ЗАДАНИЕ 1. Перепишите фрагмент текста о казнях в Петербурге, начиная с «Отставному полоцкому коменданту» и продолжая до «помилован Петром I.», заменив «поручику» на «капитану».
ЗАДАНИЕ 2. Каким документом, согласно тексту о казнях в Петербурге, был официально введен обряд шельмования?
ЗАДАНИЕ 3. Продолжите текст о казнях в Петербурге после его последнего предложения.

Вы здесь

Город у эшафота. За что и как казнили в Петербурге. Глава 3 (Д. Ю. Шерих, 2014)

Глава 3

«Сказывание смерти». Сенаторы на эшафоте: дело Григория Волконского, Василия Апухтина и примкнувшего к ним комиссара Порошина. Экзекуция над сподвижниками царевича Алексея. Наступил день казни девицы Гамильтон».


Отставному полоцкому коменданту поручику лейб-гвардии Преображенского полка Никите Тимофеевичу Ржевскому повезло. Под следствие он попал из-за взяток, летом 1712 года был приговорен к смертной казни, почти два года ждал неизбежного, однако в конце концов был помилован Петром I.

Повезло, впрочем, относительно: царь заменил ему смертную казнь на политическую смерть, наказание по тем временам новое и Петром весьма ценившееся. Церемония эта была максимально приближена к казни обычной, «натуральной»: преступника доставляли к назначенному месту казни, возводили на эшафот, клали даже на плаху (или накидывали веревку на шею) – и только после паузы оглашали указ о сохранении ему жизни. Затем преступника ждали, как правило, наказание кнутом и ссылка или каторга, причем он полностью лишался гражданских прав. «Сказывание смерти» назначалось за преступления политические, за ложный донос, за взятки, за насильственное растление малолетних. Близко к этому наказанию стоял обряд шельмования, официально введенный воинским уставом 1716 года за тяжкие преступления: преступник объявлялся шельмованным, то есть изверженным «из числа добрых людей и верных», причем процедура шельмования тоже предусматривала публичные действия: «Имя на виселице прибито, или шпага его от палача переломлена и вором (шелм) объявлен будет».

ИЗВЛЕЧЕННЫЕ ДАННЫЕ.
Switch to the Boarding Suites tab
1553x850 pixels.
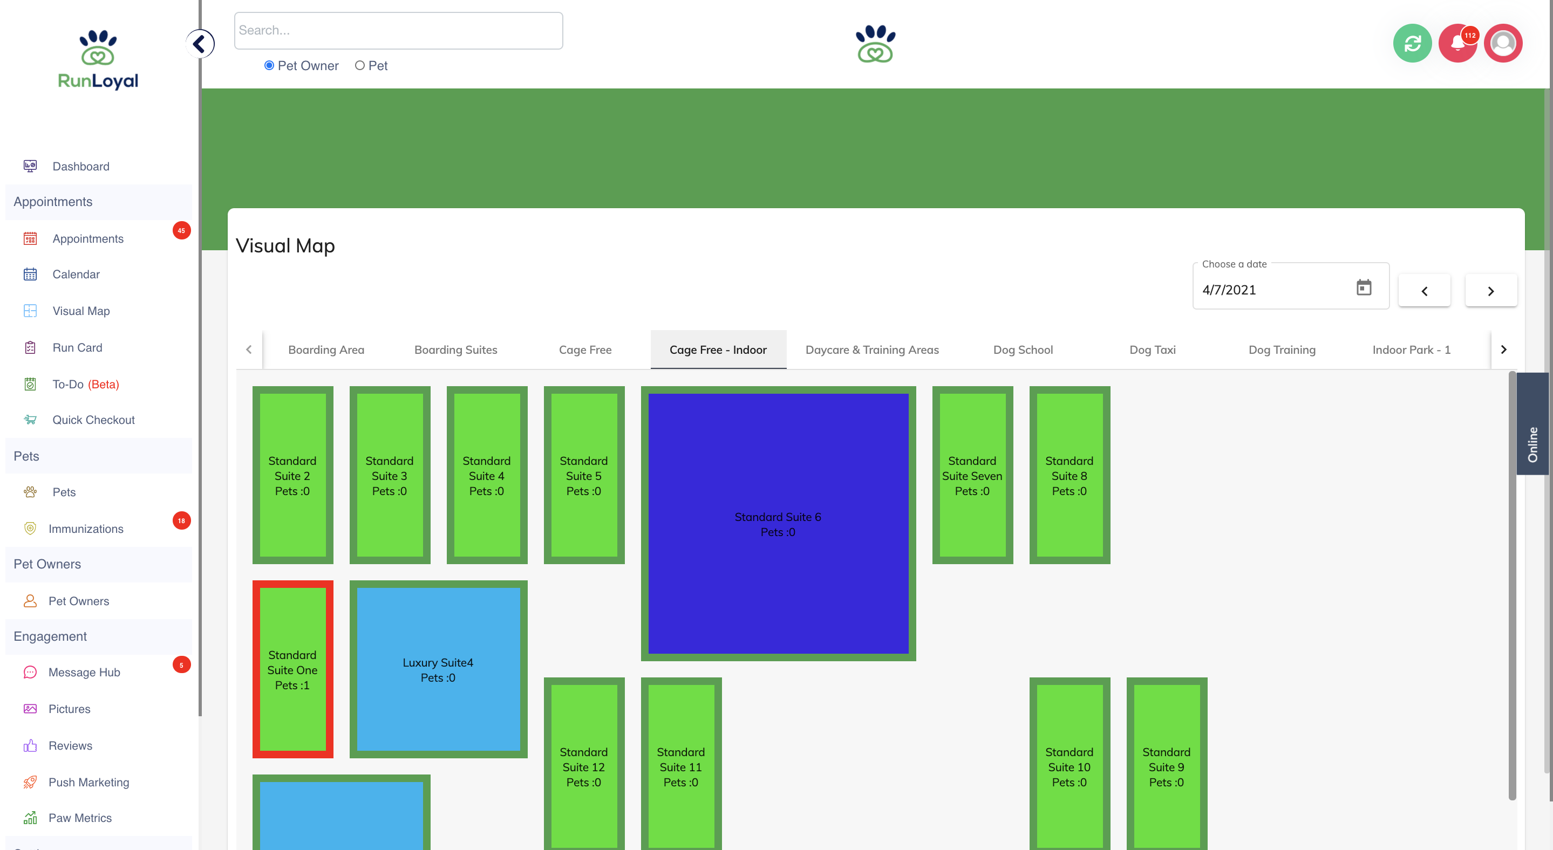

...

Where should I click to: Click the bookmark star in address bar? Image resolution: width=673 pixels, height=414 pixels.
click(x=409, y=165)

РЕЗУЛЬТАТ ЗАДАНИЯ 1.
Отставному полоцкому коменданту капитану лейб-гвардии Преображенского полка Никите Тимофеевичу Ржевскому повезло. Под следствие он попал из-за взяток, летом 1712 года был приговорен к смертной казни, почти два года ждал неизбежного, однако в конце концов был помилован Петром I.

РЕЗУЛЬТАТ ЗАДАНИЯ 2. Воинским уставом 1716 года.

РЕЗУЛЬТАТ ЗАДАНИЯ 3.
Шельмованного – поясним здесь – запрещалось «в компанию допускать», «таковой лишен общества добрых людей», если даже кто-нибудь «такого ограбит, побьет или ранит, или у него отьимет, у него челобитья не приимать и суда ему не давать, разве до смерти кто его убьет, то яко убийца судитися будет».

В сенатских документах 1714 года зафиксировано, что именно ждало в апреле того года Никиту Ржевского: «Учинено ему в С. Петербурге за его вину перед полком кладен на плаху к смертной казни, и по свободе от смерти учинено наказание – бит кнутом; а по наказании велено его сослать в ссылку в Сибирь». Дальнейшая судьба отставного коменданта иллюстрирует, чем же политическая смерть, наказание само по себе строжайшее, была все же предпочтительней «натуральной»: вдали от столицы Ржевский находился восемь лет, а в 1722 году по случаю заключенного со Швецией мира Петр освободил своего былого соратника из ссылки, дозволив ему возвратиться в столицы. Это был далеко не последний в петербургской истории случай, когда человек, преданный политической смерти, лишенный прав и сосланный в далекие провинции, возвращался к привычной жизни, достигая иногда новых карьерных и прочих высот.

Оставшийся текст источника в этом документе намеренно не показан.